Mon. Sep 21st, 2020

Although largely ignored in the Brexit debate, network effects will damage the UK’s high-tech industry if Britain leaves Europe

The Treasury analysis of the costs of Brexit seems to have largely ignored network effects, despite the fact that these are crucial to the IT industry.

Network effects are where a transaction’s value depends on the number of people doing related transactions, and are one of the reasons the industry is full of monopolies.

Facebook beat Myspace and Friendster because people want to be where their friends are, and it’s extra bother to use several platforms. Auctions are dominated by eBay, as buyers go where there’s the most stuff for sale, and sellers want the biggest crowd of buyers. There are more computers running Windows than Apple because software markets work the same way.

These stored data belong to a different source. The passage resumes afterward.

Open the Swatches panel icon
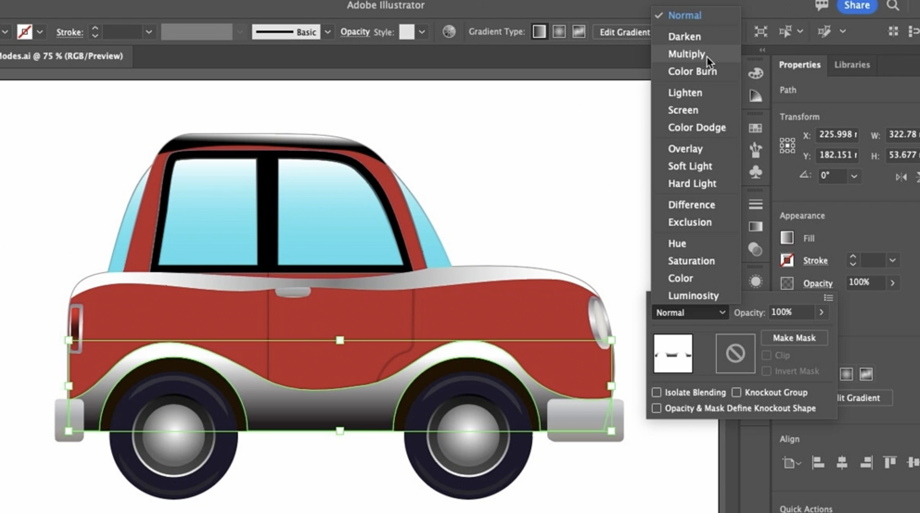920x513 pixels. (x=755, y=128)

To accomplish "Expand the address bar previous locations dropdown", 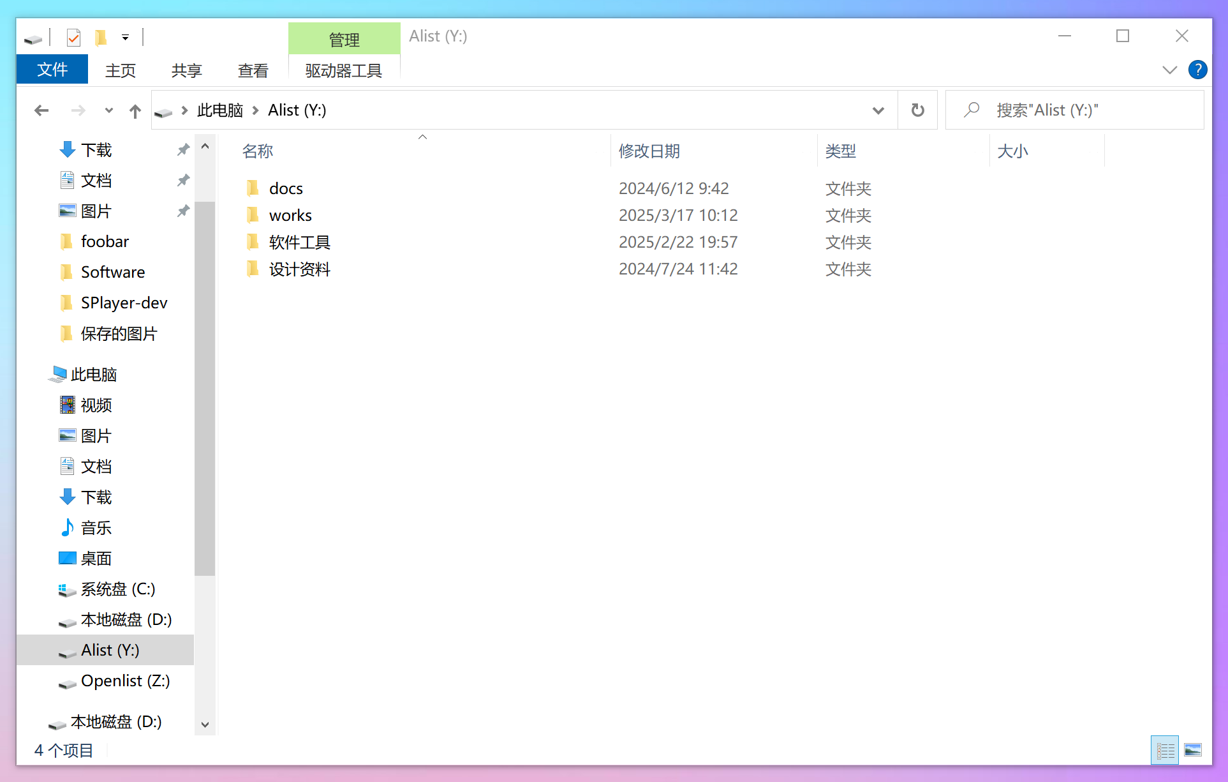I will 878,110.
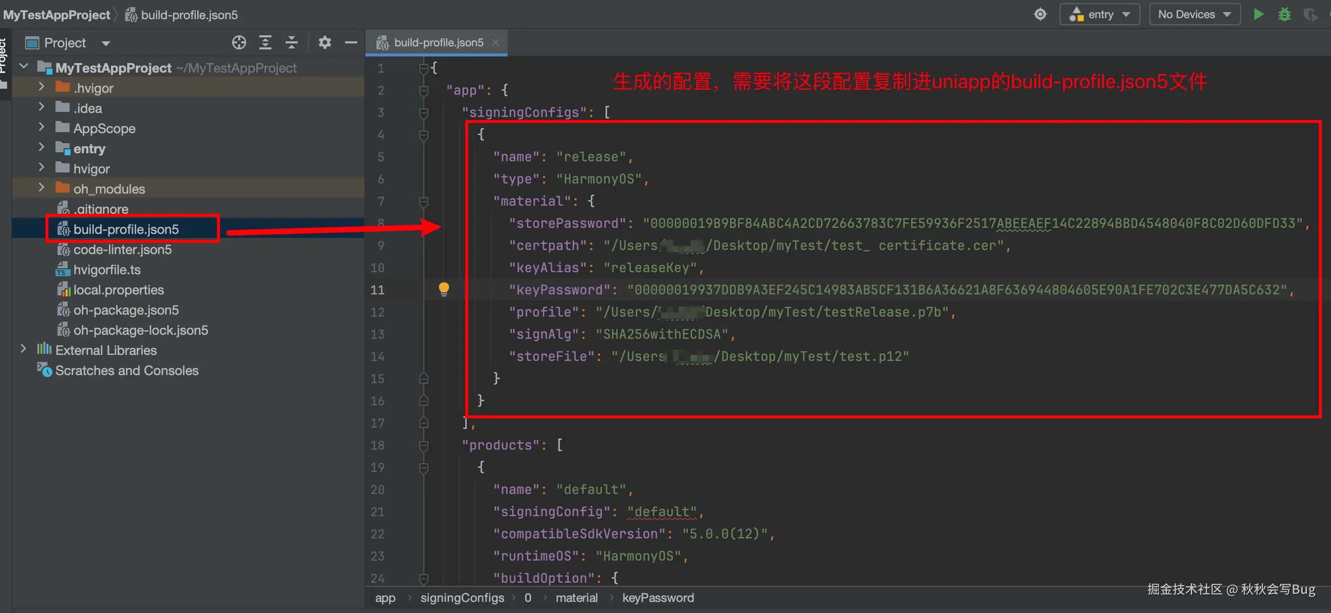Open the entry run configuration dropdown
This screenshot has width=1331, height=613.
point(1100,14)

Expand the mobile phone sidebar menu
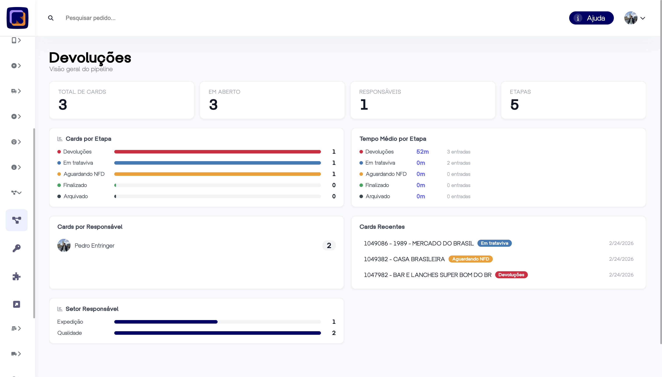click(x=16, y=40)
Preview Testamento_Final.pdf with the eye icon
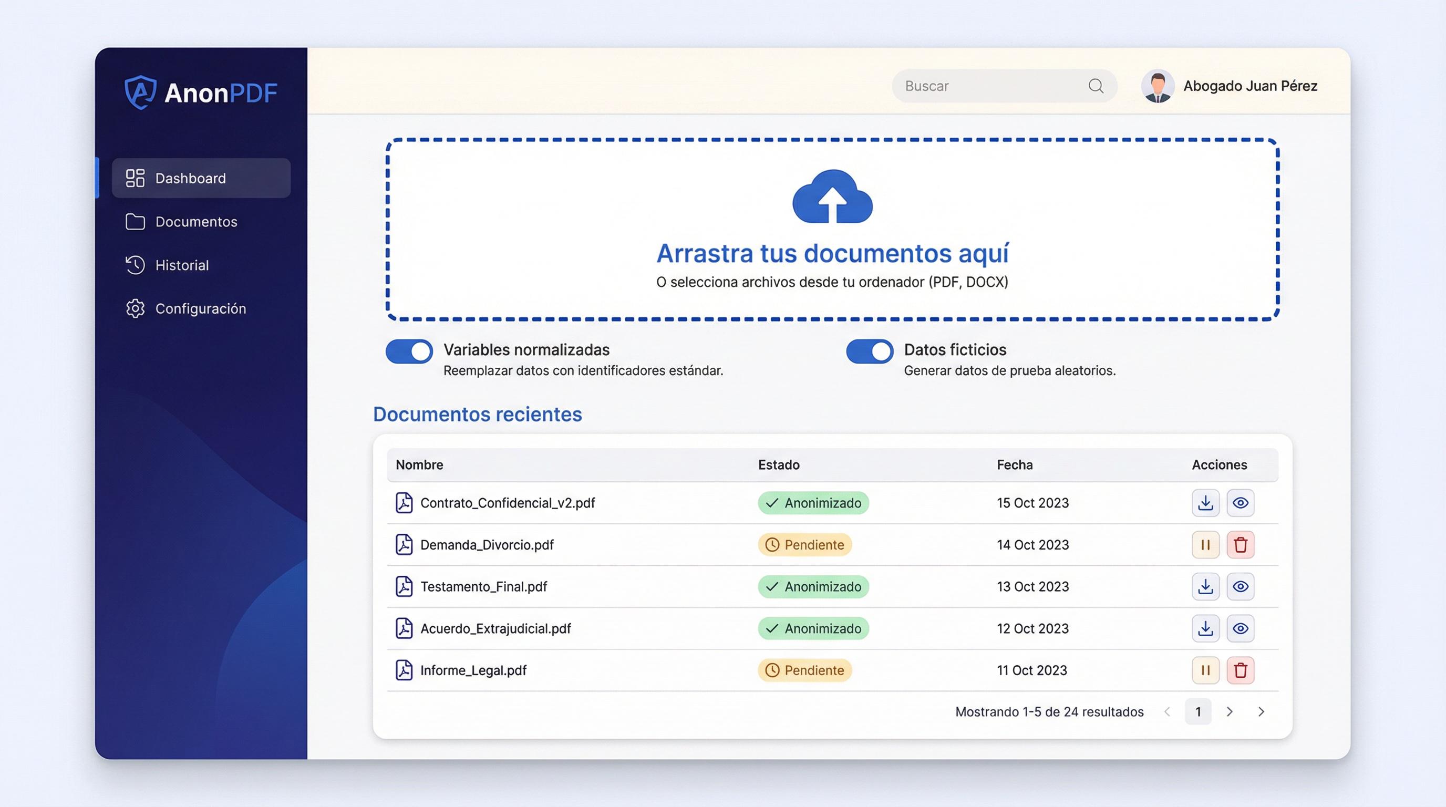The image size is (1446, 807). click(1241, 586)
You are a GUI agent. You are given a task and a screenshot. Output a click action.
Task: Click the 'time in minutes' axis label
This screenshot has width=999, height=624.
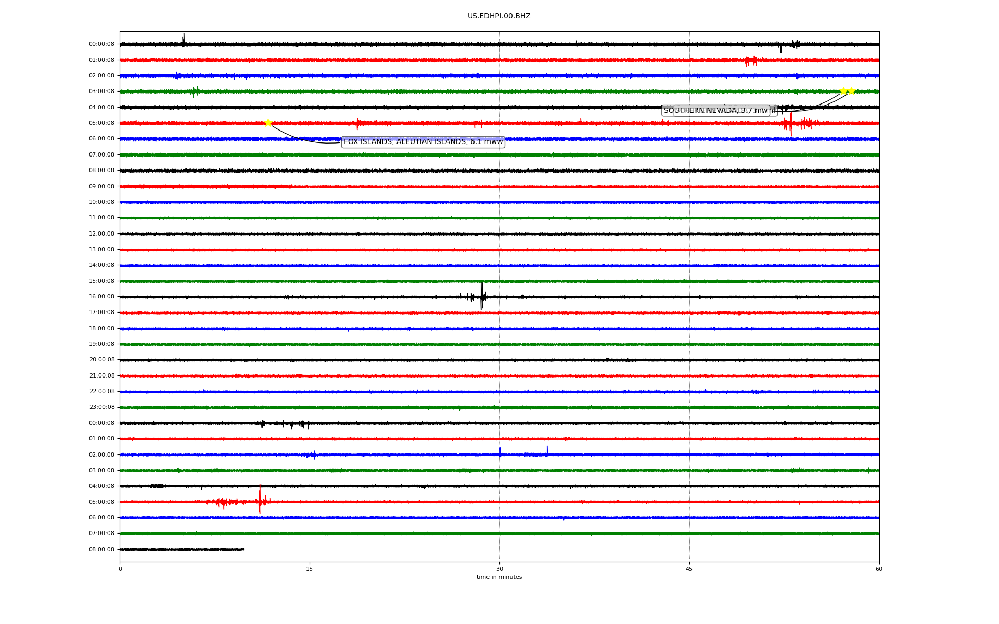(x=499, y=577)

We’ve come to understand network effects fairly well over the past 25 years. The basics of network economics were explained in the 1990s [1], and since 2001 we’ve learned that network economics explain much of what goes wrong with security and dependability in large systems [2].

There are now hundreds of people studying the economics of networks, games on networks, how online networks interact with physical networks such as the clusters of firms in cities, and how network effects impact international relations [3].

Four things need saying about Brexit and the tech industry. First, the idea that a UK government can “take back control” goes against experience.

Back in the 1970s, ministers tried to bully universities into buying computers from ICL – a company nationalised by EU opponent Tony Benn. Academics refused because the software we used at the time mostly ran on IBM.

A UK that makes up 1% of world population and 3% of world GDP has little influence on IT markets; a post-Brexit Britain would have even less. Most software markets have been global for decades.

EU calls the shots on privacy and competition law

The EU has real clout though. From the viewpoint of Silicon Valley, Brussels is the world’s privacy regulator, since Washington doesn’t care and nobody else is big enough to matter.

Brussels also calls the shots on competition policy. The reason you get offered a randomised choice of default browser when switching on a new Windows PC in Europe is that the EU competition authorities insisted on it. This was punishment for Microsoft using its desktop monopoly to trash Netscape – which was an offence in the US too, but the Bush administration couldn’t be bothered to prosecute it.

If you want someone to police the side-effects of network effects and globalisation, the European Commission is just about the only sheriff in town.

So regardless of whether a post-Brexit England were like Switzerland (in the Single Market, but with no MEPs), Albania (following Single Market rules, but no MEPs) or Kenya (neither in the Single Market, nor having any MEPs), the rules and standards set in Brussels would have huge and continuing influence on the UK IT industry [3].

UK companies could face pressure to move EU data to European datacentres

Second, privacy and data protection will be a test case. Margaret Thatcher brought in the first Data Protection Act because without it UK companies would not have been able to process personal data on Europeans, so London banks would not have been able to use their UK datacentres to maintain account information on customers in Germany.